Confidence to plan for the future 

Anna Blumfield from Deersbrook Farm rears pasture fed Sussex cattle and runs a farm shop and butchery. She explained that their local abattoir was: “The key cog in our farming system – without them doing the processing I couldn’t get product to consumers.” 

She outlined the many benefits of small local abattoirs, including their knowledge of good animal husbandry, personalised service and better end product, as well as providing jobs to the local community.
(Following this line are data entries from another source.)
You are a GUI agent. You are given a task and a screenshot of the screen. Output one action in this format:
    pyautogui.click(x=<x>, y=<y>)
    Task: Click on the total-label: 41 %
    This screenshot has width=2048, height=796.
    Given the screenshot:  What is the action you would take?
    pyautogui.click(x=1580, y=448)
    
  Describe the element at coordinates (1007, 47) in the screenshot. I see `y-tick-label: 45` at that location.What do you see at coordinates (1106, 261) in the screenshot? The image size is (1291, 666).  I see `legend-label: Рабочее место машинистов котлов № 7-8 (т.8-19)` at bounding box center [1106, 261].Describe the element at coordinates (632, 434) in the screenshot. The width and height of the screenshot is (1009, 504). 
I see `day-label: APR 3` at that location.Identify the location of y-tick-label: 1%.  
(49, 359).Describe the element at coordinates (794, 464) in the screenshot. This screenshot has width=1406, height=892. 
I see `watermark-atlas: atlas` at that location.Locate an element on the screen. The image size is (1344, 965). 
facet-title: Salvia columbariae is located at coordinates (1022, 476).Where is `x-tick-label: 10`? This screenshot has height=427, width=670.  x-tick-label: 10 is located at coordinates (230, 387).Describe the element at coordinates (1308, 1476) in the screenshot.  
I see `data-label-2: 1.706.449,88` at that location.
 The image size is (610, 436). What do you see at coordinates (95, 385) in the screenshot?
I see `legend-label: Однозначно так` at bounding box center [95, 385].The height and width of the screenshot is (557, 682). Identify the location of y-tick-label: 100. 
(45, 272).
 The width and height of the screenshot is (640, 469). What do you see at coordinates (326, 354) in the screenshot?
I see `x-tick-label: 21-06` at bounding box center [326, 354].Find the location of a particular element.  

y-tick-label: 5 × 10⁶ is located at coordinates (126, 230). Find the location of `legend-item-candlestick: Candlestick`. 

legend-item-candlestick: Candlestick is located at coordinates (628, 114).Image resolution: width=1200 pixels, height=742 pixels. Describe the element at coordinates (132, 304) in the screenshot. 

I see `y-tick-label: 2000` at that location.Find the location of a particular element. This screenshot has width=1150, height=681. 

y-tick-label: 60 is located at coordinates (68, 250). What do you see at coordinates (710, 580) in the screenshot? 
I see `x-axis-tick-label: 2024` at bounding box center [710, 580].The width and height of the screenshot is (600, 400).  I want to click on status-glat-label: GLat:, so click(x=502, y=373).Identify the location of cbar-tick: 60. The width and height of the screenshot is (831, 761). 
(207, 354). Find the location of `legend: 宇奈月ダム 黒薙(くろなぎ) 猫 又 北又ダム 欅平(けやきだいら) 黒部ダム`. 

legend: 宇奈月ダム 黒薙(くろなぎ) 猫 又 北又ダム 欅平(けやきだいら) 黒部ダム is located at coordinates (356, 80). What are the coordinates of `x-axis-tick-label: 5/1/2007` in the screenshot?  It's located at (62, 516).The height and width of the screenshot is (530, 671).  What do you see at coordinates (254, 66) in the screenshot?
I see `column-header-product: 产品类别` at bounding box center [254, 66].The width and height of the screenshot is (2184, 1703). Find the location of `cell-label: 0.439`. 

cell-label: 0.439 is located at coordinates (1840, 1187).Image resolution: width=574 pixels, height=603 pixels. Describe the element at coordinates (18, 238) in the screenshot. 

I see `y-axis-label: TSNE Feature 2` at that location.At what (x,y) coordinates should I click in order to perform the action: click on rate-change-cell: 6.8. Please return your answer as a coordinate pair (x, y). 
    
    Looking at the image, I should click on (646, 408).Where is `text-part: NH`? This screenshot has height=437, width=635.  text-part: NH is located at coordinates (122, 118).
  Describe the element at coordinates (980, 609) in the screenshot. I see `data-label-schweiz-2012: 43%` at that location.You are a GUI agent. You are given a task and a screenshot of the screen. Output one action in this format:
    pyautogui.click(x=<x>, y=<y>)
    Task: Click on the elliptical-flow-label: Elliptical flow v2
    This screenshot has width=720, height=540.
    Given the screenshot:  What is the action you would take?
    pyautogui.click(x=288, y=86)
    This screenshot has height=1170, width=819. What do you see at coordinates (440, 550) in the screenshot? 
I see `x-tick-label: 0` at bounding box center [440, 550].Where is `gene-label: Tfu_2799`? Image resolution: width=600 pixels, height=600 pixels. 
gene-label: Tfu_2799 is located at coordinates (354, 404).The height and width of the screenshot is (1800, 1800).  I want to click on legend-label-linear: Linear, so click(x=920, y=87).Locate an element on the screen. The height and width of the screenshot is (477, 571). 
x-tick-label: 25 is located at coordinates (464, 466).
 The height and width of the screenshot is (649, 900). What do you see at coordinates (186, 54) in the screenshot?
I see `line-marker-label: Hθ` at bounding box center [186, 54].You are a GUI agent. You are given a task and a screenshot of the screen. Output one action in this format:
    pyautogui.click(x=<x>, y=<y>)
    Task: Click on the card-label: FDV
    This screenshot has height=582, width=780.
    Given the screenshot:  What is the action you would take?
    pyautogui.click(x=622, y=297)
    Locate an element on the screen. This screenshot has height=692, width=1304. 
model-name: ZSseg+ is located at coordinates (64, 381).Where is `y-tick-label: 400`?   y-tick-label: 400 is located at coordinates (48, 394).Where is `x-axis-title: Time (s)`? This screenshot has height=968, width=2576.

She emphasised that “good communication and mutual trust” were essential as this allowed them to plan their business for the whole year: “Having knowledge that our abattoir is thriving gives us the confidence to plan for the future.”

Knock-on effects 

Phil Scott from Lake District Farmers, is a wholesale meat supplier that provides a sustainable route to market for Fell farmers in Cumbria, through supplying customers at the other end of the scale – some of the world’s biggest companies with London-based offices who want to serve meat with a good story and environmental credentials. 

Phil highlighted the challenges in the region – despite there being 5,242, mainly livestock-based, farm holdings in Cumbria with a 12,500 strong workforce, there are only two abattoirs offering private kill, both in the south of the county. 

Following the closure of Black Brow abattoir in Wigton last year, farmers are now travelling from as far as Scotland down to Airey’s abattoir near Grange-Over-Sands to take their animals to slaughter, but this is having a knock on effect for local customers, with a local butcher’s shop unable to get their animals slaughtered in the run up to Christmas. 

He emphasised the need for more skilled staff, both slaughter men and butchers, to ensure the sector thrives and called for more apprenticeships and better advertising of the sector as being a good career path to young people.

Breaking the mould

The final speaker, farmer Andy Gray, talked about Fir Farm’s Moveable Slaughter Unit, owned by Lady Parker, which he had been trialling on his farm in Devon. 

He explained how the unit is the first of its kind in the UK and broke the mould with the Food Standards Agency, with whom they worked to ensure the unit met regulatory requirements. He said: “It has very much been a listening and collaborative experience, changing the environment in which we are working.”

It has inspired others to develop a second iteration of the unit and there are now potential plans for a small unit to be built on the Isles of Scilly, which currently lacks an abattoir.